=== TASK INSTRUCTIONS ===
From the data below, keep only the lines that contain the string "ProQR".

=== RECORDED INFORMATION ===

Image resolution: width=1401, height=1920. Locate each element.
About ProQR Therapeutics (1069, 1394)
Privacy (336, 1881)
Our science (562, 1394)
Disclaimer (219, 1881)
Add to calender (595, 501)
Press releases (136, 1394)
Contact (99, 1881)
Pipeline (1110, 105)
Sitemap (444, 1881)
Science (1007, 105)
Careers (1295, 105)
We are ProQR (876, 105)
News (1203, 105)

=== ANSWER TO THE TASK ===
About ProQR Therapeutics (1069, 1394)
We are ProQR (876, 105)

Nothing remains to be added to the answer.